Sunday, January 8, 2012

My Journey of Health

Call it a resolution if you want to, I call it time. It's just time.

For a change.

I realized as the new year rolled around that I've been on a yo-yo with my diet, health and weight my entire adult life. Since college, I've gained and lost weight, gone on "health kicks" and given up so I could "just enjoy what I ate." I've joined and dropped Weight Watchers twice, started and stopped South Beach Diet twice, counted calories, become a health club addict, trained for a marathon (and gave up), run two Tulsa Runs, one Rt. 66 Half Marathon, and successfully packed on 20 lbs in a decade. Twenty pounds.

To be clear, I don't think I look bad (in clothes anyway); in fact, I look very normal and average. Sadly, though, average in our country is overweight, and 20 lbs on someone only 5'2'' is quite a lot. My BMI says I'm overweight, AND if I keep it up at the rate I'm going, I'll be another 20 lbs heavier on my 40th birthday.

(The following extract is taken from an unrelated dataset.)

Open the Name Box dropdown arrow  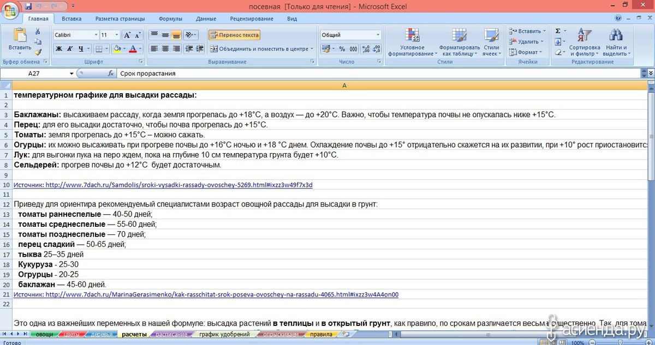(72, 74)
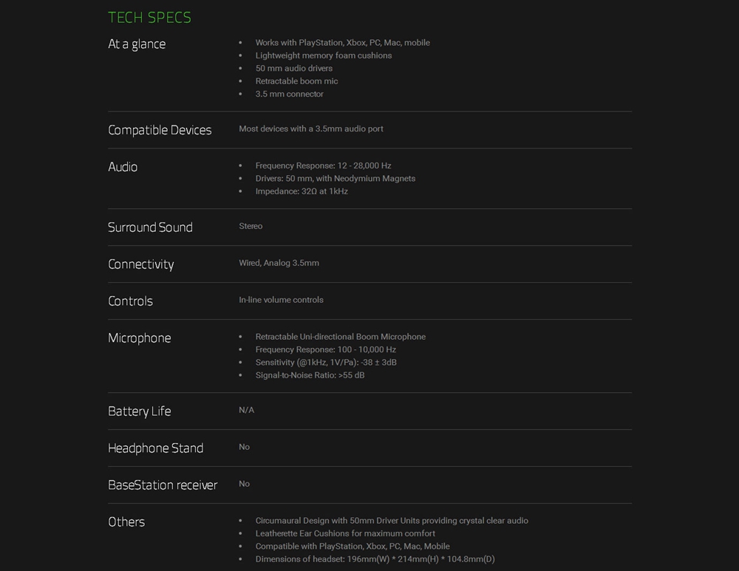Click 'Wired, Analog 3.5mm' text
The image size is (739, 571).
tap(279, 263)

THAT I don't want. Yes, people generally gain weight as they age, and yes metabolism changes and makes it more difficult, but I just keep thinking that there shouldn't be so many excuses. My heart is still the same size, and all the rest of my organs. The inside of my body is built to take care of a smaller person, plain and simple. So, it's time for a change.

Obviously the majority of my journey with health has been centered around weight loss, which is exactly what I think gets us in trouble. We commit to outlandish things, often NOT healthy, just to get the weight off, then when we've reached our goal, we reward ourselves with all the bad habits that got us there in the first place. Why do you think Atkins followers are so well known for eating beef and cheese all day? You know that's not what the book tells you to do!

So, I'm deciding that weight loss cannot be my goal. I say that, while admitting that I've stepped on those scales every day for the last week (sometimes more than once a day). Focusing on weight loss hasn't gotten me healthy, and we've already covered the fact that it hasn't gotten me weight loss. Instead, I'm deciding to actually get healthy. And I'm going to try not to be obsessed with those scales.

Following a diet is not my goal, but eating healthy food is. Garbage in, garbage out, right? My husband and I are striving to eat food. Real food. Nothing processed or packaged, because the packages inevitably list a lot of things that AREN'T food. I was shocked while preparing a roast last week, when I glanced at the ingredients for beef broth, assuming that though it was packaged it would still be legal...I's broth, right?! Wrong. If you want to know what's in there, go to your pantry and read the label yourself. There's a lot more than beef drippings.

It's interesting how much this limits you in the grocery store. You're pretty much limited to fruits and vegetables, beans, eggs, and depending on how you look at it, meat. Oh, nuts are legal too. We are steering clear of grains, outside of raw oats and brown rice, because pasta is processed, and even making our own salsa. As far as condiments go, we're using salt, pepper, olive oil and fresh herbs to season our food. I need to do more research on dairy, but we're trying to limit milk and cheese as well. I've started using Stevia in my coffee, or sugar in the raw (it's sugar but at least it's not processed and refined), or honey. Technically, yes, sugar and honey come in I guess the "no packages" rule is kind of relative. But you get the point. No processed stuff with millions of ingredients besides what is supposed to be in there.

If you think of food as fuel for your body, then you'll start feeling less cranky about saying no to that cookie. Or to the easy cheese. If my body doesn't need it, or can't use it to give me nutrients I need, then why would I put it in my body? Yes, I love treats. I pride myself in my cookie making skills, but I don't need those every day or even every week.

And it turns out what we're doing is actually very similar to something called the Eat Clean Diet, but I haven't bought the book or joined the website. If you do, I'd love to hear your feedback!

And yes, I'm assuming that if I put healthy and nutritious things in my body and no junk, that I'll lose the unwanted weight. So far, I started this week 3 lbs. lighter than last week, so that's positive. More importantly, I feel good. I don't feel guilty about anything I've put in my body. Even if my reflection in the mirror isn't exactly what I'd like it to be, I'm convinced that the insides of my body are looking a lot better, and that makes me feel good too.

This, combined with a commitment to get my heart rate up with exercise every day has to make me healthy. At least healthier than sitting on my booty and eating sugar all day, right?

It's not a resolution, it's a journey, and I'm committed to a journey and a goal, not perfection.

I'll keep you posted on the results!